Try it: Copy out the data so that nothing differs from the original.

Saved entries
-=-=-

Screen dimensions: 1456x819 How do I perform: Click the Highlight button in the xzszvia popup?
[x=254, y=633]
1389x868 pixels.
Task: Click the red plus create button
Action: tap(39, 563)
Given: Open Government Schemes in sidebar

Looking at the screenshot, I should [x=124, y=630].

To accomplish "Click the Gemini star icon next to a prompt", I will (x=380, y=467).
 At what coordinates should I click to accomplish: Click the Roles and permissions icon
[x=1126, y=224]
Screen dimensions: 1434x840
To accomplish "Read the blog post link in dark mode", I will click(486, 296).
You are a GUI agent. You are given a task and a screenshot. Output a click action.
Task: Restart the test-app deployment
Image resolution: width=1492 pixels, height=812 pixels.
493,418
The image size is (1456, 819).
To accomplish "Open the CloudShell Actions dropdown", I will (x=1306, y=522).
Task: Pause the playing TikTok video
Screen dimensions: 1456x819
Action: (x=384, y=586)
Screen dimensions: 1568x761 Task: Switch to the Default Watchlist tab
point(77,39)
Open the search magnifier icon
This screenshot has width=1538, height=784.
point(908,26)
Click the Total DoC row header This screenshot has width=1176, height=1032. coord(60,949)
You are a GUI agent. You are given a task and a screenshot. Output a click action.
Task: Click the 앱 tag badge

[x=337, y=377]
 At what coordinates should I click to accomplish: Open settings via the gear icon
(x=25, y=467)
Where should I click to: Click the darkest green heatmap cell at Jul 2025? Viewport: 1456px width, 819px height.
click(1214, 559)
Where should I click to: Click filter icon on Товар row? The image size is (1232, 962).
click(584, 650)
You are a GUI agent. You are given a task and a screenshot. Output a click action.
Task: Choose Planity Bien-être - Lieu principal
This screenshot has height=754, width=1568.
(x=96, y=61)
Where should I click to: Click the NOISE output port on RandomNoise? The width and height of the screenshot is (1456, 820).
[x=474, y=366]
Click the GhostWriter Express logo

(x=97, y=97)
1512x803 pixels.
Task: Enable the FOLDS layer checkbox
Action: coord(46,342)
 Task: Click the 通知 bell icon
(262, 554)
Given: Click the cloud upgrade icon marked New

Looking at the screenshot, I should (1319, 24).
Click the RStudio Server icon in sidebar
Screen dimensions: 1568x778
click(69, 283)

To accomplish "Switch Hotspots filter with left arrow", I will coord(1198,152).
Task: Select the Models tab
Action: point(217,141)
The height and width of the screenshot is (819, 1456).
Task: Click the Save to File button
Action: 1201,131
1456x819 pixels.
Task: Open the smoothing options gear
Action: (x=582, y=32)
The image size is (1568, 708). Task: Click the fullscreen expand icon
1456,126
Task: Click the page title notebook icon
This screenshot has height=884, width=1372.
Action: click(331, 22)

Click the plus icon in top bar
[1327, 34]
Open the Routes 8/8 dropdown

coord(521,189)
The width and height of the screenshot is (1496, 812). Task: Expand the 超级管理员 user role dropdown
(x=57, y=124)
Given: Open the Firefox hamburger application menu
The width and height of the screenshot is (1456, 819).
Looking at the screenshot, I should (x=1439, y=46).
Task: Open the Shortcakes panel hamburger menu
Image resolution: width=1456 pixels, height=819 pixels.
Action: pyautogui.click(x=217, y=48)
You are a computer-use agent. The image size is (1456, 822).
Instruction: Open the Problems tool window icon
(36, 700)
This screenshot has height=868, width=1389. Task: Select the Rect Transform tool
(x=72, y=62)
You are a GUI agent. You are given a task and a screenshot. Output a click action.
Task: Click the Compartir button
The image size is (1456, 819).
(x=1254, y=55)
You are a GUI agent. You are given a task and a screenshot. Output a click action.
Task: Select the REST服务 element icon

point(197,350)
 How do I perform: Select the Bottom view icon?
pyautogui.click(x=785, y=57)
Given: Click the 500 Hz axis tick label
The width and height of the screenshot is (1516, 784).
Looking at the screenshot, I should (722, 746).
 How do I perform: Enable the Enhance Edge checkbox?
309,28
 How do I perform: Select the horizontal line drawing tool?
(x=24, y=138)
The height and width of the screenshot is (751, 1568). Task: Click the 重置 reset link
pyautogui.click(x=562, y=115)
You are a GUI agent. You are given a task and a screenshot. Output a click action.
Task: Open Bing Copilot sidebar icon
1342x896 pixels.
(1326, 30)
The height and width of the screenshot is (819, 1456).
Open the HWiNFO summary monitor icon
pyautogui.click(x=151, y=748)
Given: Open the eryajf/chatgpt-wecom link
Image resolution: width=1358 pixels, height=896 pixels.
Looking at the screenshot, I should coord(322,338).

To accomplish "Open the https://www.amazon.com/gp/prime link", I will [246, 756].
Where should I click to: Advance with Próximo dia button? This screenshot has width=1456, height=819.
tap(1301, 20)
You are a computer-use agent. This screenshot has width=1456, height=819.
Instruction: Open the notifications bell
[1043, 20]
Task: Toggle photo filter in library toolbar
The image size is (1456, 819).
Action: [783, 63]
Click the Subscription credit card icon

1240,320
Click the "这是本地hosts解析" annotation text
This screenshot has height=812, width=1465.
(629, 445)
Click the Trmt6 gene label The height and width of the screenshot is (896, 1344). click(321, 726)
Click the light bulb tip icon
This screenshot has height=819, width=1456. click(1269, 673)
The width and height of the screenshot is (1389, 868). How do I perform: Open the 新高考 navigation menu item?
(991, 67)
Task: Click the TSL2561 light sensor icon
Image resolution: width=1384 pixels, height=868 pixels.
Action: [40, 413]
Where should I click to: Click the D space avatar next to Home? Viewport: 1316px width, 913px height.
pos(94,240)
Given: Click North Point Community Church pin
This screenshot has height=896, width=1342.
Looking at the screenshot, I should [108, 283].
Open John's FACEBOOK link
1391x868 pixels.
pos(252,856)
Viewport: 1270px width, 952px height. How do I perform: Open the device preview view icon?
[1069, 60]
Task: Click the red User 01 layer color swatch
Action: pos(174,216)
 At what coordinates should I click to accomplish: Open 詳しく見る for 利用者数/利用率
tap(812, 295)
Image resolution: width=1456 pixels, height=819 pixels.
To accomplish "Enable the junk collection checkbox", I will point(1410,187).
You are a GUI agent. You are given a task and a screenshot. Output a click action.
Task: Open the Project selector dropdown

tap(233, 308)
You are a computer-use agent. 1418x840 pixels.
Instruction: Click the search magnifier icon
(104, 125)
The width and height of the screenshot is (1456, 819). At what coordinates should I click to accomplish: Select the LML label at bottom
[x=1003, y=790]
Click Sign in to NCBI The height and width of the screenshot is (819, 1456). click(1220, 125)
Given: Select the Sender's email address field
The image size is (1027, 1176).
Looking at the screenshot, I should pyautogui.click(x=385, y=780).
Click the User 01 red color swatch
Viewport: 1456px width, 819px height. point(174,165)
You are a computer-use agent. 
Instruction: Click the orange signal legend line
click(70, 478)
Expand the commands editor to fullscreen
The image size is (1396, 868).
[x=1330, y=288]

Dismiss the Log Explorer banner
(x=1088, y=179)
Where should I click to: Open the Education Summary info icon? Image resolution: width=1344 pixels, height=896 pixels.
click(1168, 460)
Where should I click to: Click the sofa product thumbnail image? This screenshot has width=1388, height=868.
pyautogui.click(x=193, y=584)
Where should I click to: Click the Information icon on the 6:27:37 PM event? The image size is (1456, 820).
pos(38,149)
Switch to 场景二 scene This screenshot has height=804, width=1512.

-=-=-

Task answer:
Screen dimensions: 1456x819 How do I perform: Click the Highlight button in the xzszvia popup?
[x=254, y=633]
1389x868 pixels.
Task: Click the red plus create button
Action: tap(39, 563)
Given: Open Government Schemes in sidebar

Looking at the screenshot, I should [x=124, y=630].

To accomplish "Click the Gemini star icon next to a prompt", I will (x=380, y=467).
 At what coordinates should I click to accomplish: Click the Roles and permissions icon
[x=1126, y=224]
Screen dimensions: 1434x840
To accomplish "Read the blog post link in dark mode", I will click(486, 296).
You are a GUI agent. You are given a task and a screenshot. Output a click action.
Task: Restart the test-app deployment
Image resolution: width=1492 pixels, height=812 pixels.
493,418
The image size is (1456, 819).
To accomplish "Open the CloudShell Actions dropdown", I will (x=1306, y=522).
Task: Pause the playing TikTok video
Screen dimensions: 1456x819
Action: (x=384, y=586)
Screen dimensions: 1568x761 Task: Switch to the Default Watchlist tab
point(77,39)
Open the search magnifier icon
This screenshot has width=1538, height=784.
point(908,26)
Click the Total DoC row header This screenshot has width=1176, height=1032. coord(60,949)
You are a GUI agent. You are given a task and a screenshot. Output a click action.
Task: Click the 앱 tag badge

[x=337, y=377]
 At what coordinates should I click to accomplish: Open settings via the gear icon
(x=25, y=467)
Where should I click to: Click the darkest green heatmap cell at Jul 2025? Viewport: 1456px width, 819px height.
click(1214, 559)
Where should I click to: Click filter icon on Товар row? The image size is (1232, 962).
click(584, 650)
You are a GUI agent. You are given a task and a screenshot. Output a click action.
Task: Choose Planity Bien-être - Lieu principal
This screenshot has height=754, width=1568.
(x=96, y=61)
Where should I click to: Click the NOISE output port on RandomNoise? The width and height of the screenshot is (1456, 820).
[x=474, y=366]
Click the GhostWriter Express logo

(x=97, y=97)
1512x803 pixels.
Task: Enable the FOLDS layer checkbox
Action: coord(46,342)
 Task: Click the 通知 bell icon
(262, 554)
Given: Click the cloud upgrade icon marked New

Looking at the screenshot, I should (1319, 24).
Click the RStudio Server icon in sidebar
Screen dimensions: 1568x778
click(69, 283)

To accomplish "Switch Hotspots filter with left arrow", I will coord(1198,152).
Task: Select the Models tab
Action: point(217,141)
The height and width of the screenshot is (819, 1456).
Task: Click the Save to File button
Action: 1201,131
1456x819 pixels.
Task: Open the smoothing options gear
Action: (x=582, y=32)
The image size is (1568, 708). Task: Click the fullscreen expand icon
1456,126
Task: Click the page title notebook icon
This screenshot has height=884, width=1372.
Action: click(331, 22)

Click the plus icon in top bar
[1327, 34]
Open the Routes 8/8 dropdown

coord(521,189)
The width and height of the screenshot is (1496, 812). Task: Expand the 超级管理员 user role dropdown
(x=57, y=124)
Given: Open the Firefox hamburger application menu
The width and height of the screenshot is (1456, 819).
Looking at the screenshot, I should (x=1439, y=46).
Task: Open the Shortcakes panel hamburger menu
Image resolution: width=1456 pixels, height=819 pixels.
Action: pyautogui.click(x=217, y=48)
You are a computer-use agent. The image size is (1456, 822).
Instruction: Open the Problems tool window icon
(36, 700)
This screenshot has height=868, width=1389. Task: Select the Rect Transform tool
(x=72, y=62)
You are a GUI agent. You are given a task and a screenshot. Output a click action.
Task: Click the Compartir button
The image size is (1456, 819).
(x=1254, y=55)
You are a GUI agent. You are given a task and a screenshot. Output a click action.
Task: Select the REST服务 element icon

point(197,350)
 How do I perform: Select the Bottom view icon?
pyautogui.click(x=785, y=57)
Given: Click the 500 Hz axis tick label
The width and height of the screenshot is (1516, 784).
Looking at the screenshot, I should (722, 746).
 How do I perform: Enable the Enhance Edge checkbox?
309,28
 How do I perform: Select the horizontal line drawing tool?
(x=24, y=138)
The height and width of the screenshot is (751, 1568). Task: Click the 重置 reset link
pyautogui.click(x=562, y=115)
You are a GUI agent. You are given a task and a screenshot. Output a click action.
Task: Open Bing Copilot sidebar icon
1342x896 pixels.
(1326, 30)
The height and width of the screenshot is (819, 1456).
Open the HWiNFO summary monitor icon
pyautogui.click(x=151, y=748)
Given: Open the eryajf/chatgpt-wecom link
Image resolution: width=1358 pixels, height=896 pixels.
Looking at the screenshot, I should coord(322,338).

To accomplish "Open the https://www.amazon.com/gp/prime link", I will [246, 756].
Where should I click to: Advance with Próximo dia button? This screenshot has width=1456, height=819.
tap(1301, 20)
You are a computer-use agent. This screenshot has width=1456, height=819.
Instruction: Open the notifications bell
[1043, 20]
Task: Toggle photo filter in library toolbar
The image size is (1456, 819).
Action: [783, 63]
Click the Subscription credit card icon

1240,320
Click the "这是本地hosts解析" annotation text
This screenshot has height=812, width=1465.
(629, 445)
Click the Trmt6 gene label The height and width of the screenshot is (896, 1344). click(321, 726)
Click the light bulb tip icon
This screenshot has height=819, width=1456. click(1269, 673)
The width and height of the screenshot is (1389, 868). How do I perform: Open the 新高考 navigation menu item?
(991, 67)
Task: Click the TSL2561 light sensor icon
Image resolution: width=1384 pixels, height=868 pixels.
Action: [40, 413]
Where should I click to: Click the D space avatar next to Home? Viewport: 1316px width, 913px height.
pos(94,240)
Given: Click North Point Community Church pin
This screenshot has height=896, width=1342.
Looking at the screenshot, I should [108, 283].
Open John's FACEBOOK link
1391x868 pixels.
pos(252,856)
Viewport: 1270px width, 952px height. How do I perform: Open the device preview view icon?
[1069, 60]
Task: Click the red User 01 layer color swatch
Action: pos(174,216)
 At what coordinates should I click to accomplish: Open 詳しく見る for 利用者数/利用率
tap(812, 295)
Image resolution: width=1456 pixels, height=819 pixels.
To accomplish "Enable the junk collection checkbox", I will point(1410,187).
You are a GUI agent. You are given a task and a screenshot. Output a click action.
Task: Open the Project selector dropdown

tap(233, 308)
You are a computer-use agent. 1418x840 pixels.
Instruction: Click the search magnifier icon
(104, 125)
The width and height of the screenshot is (1456, 819). At what coordinates should I click to accomplish: Select the LML label at bottom
[x=1003, y=790]
Click Sign in to NCBI The height and width of the screenshot is (819, 1456). click(1220, 125)
Given: Select the Sender's email address field
The image size is (1027, 1176).
Looking at the screenshot, I should pyautogui.click(x=385, y=780).
Click the User 01 red color swatch
Viewport: 1456px width, 819px height. point(174,165)
You are a computer-use agent. 
Instruction: Click the orange signal legend line
click(70, 478)
Expand the commands editor to fullscreen
The image size is (1396, 868).
[x=1330, y=288]

Dismiss the Log Explorer banner
(x=1088, y=179)
Where should I click to: Open the Education Summary info icon? Image resolution: width=1344 pixels, height=896 pixels.
click(1168, 460)
Where should I click to: Click the sofa product thumbnail image? This screenshot has width=1388, height=868.
pyautogui.click(x=193, y=584)
Where should I click to: Click the Information icon on the 6:27:37 PM event? The image size is (1456, 820).
pos(38,149)
Switch to 场景二 scene This screenshot has height=804, width=1512.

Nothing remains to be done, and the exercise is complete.